Après un instant de contemplation, je suis revenu au poteau signalétique pour emprunter le sentier descendant vers le Saut du Doubs. Dans cette descente ombragée, une curiosité géologique insolite a attiré mon attention: une cavité traversant la falaise de part en part. Poussé par la curiosité, je me suis glissé à quatre pattes dans ce tunnel naturel, espérant découvrir un panorama différent. Hélas, la vue ressemblait fortement à celle du belvédère quitté peu avant, quoique peut-être juste un peu plus vertigineuse.

J'ai ensuite rejoint la route asphaltée, qui serpentait à travers une forêt clairsemée. À travers les arbres, les maisons du hameau du Saut du Doubs et les débarcadères des deux rives du lac se sont dévoilés progressivement. En passant devant le restaurant quelques minutes plus tard, les lumières allumées et le panneau "ouvert" m'incitaient à faire une pause-café, mais l'envie irrépressible d'explorer la suite du paysage l'a finalement emporté.

Ce hameau pittoresque signalait la fin du Lac des Brenets, et des bouées positionnées près du restaurant empêchaient les bateaux de s'aventurer plus loin dans les eaux peu profondes.

La passerelle Petit-Jean et les belvédères français du Saut du Doubs

À quelques pas du restaurant, la passerelle Petit-Jean reliait la Suisse à la France. Cette structure, franchissant le Doubs entre les deux pays, a été construite en 2005 grâce au mécénat de Gilbert Petit-Jean, un industriel local.

Depuis le début de la randonnée, j'avais remarqué la teinte pâle des roches affleurant l'eau, signe révélateur d'un niveau du lac inhabituellement bas. Mes soupçons se sont confirmés: ce jour-là, le lac n'atteignait que 749 mètres d'altitude, soit près d'un mètre en dessous de son niveau habituel. Mais le pire était à venir: quelle fut ma surprise en découvrant que le lit de la rivière sous la passerelle était complètement asséché, laissant apparaître des roches tapissées de mousse et quelques flaques résiduelles semblables à des miroirs miniatures! Ce phénomène s'explique en partie par la nature perméable du barrage naturel du Saut du Doubs, composé de débris calcaires à travers lesquels s'infiltrent environ 3 mètres cubes d'eau par seconde. Ce drainage constant est aggravé par les périodes de sécheresse, comme celle qui sévissait depuis deux mois. En cas de sécheresses prolongées, comme en 2018 ou 2022, le lac peut même se retrouver presque à sec, exposant son lit boueux aux rayons du soleil!

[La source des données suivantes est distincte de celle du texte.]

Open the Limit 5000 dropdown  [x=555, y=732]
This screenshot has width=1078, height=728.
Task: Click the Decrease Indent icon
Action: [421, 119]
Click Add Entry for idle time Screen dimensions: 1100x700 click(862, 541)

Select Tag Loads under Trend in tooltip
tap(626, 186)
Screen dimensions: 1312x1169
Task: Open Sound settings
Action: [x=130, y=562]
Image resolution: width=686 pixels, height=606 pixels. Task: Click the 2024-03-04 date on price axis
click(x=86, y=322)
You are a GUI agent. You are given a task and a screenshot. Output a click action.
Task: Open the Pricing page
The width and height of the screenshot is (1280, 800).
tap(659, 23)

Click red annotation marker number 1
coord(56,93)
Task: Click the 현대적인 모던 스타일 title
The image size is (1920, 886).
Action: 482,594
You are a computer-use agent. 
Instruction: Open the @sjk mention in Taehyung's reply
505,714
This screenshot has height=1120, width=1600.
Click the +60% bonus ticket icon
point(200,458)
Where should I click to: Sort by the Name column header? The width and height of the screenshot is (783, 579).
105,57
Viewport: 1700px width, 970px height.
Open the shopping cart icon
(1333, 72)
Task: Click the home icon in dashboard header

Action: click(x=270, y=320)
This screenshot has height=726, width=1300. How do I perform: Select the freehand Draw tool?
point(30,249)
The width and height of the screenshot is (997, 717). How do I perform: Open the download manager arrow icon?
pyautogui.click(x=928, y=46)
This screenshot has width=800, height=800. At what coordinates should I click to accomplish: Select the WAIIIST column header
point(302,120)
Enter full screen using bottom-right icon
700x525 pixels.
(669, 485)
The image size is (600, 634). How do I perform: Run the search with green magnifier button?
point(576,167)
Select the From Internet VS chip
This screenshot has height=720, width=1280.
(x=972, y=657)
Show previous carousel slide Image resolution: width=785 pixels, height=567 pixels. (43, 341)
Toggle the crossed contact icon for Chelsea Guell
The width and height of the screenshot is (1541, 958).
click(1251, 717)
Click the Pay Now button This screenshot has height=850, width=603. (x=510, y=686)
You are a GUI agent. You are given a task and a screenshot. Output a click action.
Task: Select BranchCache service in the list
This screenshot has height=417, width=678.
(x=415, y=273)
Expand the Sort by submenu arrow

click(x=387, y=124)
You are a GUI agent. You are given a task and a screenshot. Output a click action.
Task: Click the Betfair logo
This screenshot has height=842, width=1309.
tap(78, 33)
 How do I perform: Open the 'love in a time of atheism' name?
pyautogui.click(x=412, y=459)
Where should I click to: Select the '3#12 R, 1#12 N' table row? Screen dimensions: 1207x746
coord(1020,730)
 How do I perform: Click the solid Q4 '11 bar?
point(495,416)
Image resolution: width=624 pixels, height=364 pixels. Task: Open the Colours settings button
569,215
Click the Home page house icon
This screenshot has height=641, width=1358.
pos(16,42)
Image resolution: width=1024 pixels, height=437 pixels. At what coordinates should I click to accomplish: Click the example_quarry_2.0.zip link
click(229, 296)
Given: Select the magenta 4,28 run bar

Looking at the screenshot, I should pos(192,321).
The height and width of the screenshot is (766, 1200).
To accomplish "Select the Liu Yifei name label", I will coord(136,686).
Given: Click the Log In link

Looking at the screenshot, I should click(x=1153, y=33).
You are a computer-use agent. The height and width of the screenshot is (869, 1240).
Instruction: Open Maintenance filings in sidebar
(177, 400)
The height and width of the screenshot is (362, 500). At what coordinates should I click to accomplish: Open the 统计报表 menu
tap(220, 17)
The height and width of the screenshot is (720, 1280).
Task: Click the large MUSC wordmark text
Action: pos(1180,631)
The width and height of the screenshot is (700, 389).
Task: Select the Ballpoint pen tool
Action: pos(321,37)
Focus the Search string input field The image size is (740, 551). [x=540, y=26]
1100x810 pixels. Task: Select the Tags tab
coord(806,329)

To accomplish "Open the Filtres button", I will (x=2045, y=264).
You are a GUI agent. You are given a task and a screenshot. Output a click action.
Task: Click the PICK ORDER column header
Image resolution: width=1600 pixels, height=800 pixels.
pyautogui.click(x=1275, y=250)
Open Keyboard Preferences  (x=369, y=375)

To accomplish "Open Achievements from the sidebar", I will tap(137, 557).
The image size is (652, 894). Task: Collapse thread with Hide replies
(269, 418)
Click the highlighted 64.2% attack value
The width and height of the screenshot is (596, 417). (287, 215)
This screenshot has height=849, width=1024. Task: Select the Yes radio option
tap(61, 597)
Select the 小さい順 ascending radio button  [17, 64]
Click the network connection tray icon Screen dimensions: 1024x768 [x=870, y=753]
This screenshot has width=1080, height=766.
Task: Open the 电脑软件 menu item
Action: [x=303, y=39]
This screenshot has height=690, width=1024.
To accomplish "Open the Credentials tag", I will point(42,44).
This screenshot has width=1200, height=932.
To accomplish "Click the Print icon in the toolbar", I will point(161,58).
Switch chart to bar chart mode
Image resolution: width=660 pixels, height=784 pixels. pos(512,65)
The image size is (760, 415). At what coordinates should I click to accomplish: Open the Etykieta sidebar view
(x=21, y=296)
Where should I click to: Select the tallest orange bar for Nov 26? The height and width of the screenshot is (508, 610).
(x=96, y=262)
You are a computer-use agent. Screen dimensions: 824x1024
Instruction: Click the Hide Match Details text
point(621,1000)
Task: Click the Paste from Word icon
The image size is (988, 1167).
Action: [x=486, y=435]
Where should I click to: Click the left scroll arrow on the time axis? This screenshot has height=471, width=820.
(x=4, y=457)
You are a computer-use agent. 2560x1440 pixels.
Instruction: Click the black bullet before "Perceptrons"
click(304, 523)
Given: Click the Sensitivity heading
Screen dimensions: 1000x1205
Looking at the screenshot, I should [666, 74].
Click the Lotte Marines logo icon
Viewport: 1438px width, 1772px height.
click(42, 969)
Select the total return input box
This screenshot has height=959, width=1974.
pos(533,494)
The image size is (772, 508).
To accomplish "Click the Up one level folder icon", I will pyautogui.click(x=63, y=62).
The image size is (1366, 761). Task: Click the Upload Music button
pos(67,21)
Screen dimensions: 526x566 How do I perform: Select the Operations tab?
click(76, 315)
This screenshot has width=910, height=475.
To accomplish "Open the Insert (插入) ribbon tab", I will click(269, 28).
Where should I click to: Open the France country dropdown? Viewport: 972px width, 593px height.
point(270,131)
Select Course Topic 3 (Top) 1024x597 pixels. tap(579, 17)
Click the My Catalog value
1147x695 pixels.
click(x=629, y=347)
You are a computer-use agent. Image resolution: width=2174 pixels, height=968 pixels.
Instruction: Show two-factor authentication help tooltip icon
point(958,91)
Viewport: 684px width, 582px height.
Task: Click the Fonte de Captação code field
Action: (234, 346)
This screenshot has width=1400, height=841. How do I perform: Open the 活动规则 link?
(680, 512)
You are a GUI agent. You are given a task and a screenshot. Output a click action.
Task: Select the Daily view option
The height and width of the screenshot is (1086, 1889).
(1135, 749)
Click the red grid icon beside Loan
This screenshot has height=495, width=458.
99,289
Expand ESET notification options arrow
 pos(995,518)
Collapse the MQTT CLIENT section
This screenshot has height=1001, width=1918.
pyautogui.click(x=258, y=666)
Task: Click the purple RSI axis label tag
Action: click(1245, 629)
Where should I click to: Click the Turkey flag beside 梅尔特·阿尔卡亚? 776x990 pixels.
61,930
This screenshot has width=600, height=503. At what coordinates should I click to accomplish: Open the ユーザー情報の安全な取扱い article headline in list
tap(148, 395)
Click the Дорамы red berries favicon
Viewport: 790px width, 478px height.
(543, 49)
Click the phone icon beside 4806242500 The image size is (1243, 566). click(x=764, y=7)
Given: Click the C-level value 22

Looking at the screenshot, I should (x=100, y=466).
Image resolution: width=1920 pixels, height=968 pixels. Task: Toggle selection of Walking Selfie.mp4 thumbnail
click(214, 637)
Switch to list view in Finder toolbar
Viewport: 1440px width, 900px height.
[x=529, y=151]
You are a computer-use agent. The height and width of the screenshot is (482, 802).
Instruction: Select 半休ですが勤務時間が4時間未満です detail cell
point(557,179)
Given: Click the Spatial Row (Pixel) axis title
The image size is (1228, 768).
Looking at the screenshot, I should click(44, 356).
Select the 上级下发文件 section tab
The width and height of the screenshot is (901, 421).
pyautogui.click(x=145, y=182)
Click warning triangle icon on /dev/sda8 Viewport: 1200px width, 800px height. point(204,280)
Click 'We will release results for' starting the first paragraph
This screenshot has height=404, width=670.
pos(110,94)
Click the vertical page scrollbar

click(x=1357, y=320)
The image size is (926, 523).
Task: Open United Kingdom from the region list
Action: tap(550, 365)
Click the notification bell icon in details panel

La passerelle donne accès à deux belvédères français surplombant la cascade. Le premier, situé au niveau de l'eau, fait face au point de vue suisse. Le second, plus en hauteur, est le plus impressionnant, offrant une vue frontale et dominant le Doubs d'une centaine de mètres. Explorer ces belvédères aurait ajouté environ 1,5 km et 30 minutes de marche à mon itinéraire. Face au lit asséché, j'ai présumé que la cascade se réduisait à un mince filet d'eau et j'ai donc renoncé à cette boucle française.

Mémoires du Doubs, quatre siècles de vie industrielle au fil de l'eau et du temps

À proximité de la passerelle, j'ai découvert le premier panneau du sentier didactique "Mémoires du Doubs, quatre siècles de vie industrielle au fil de l'eau et du temps". Ce parcours historique de 17 kilomètres relie le Saut du Doubs à La Rasse.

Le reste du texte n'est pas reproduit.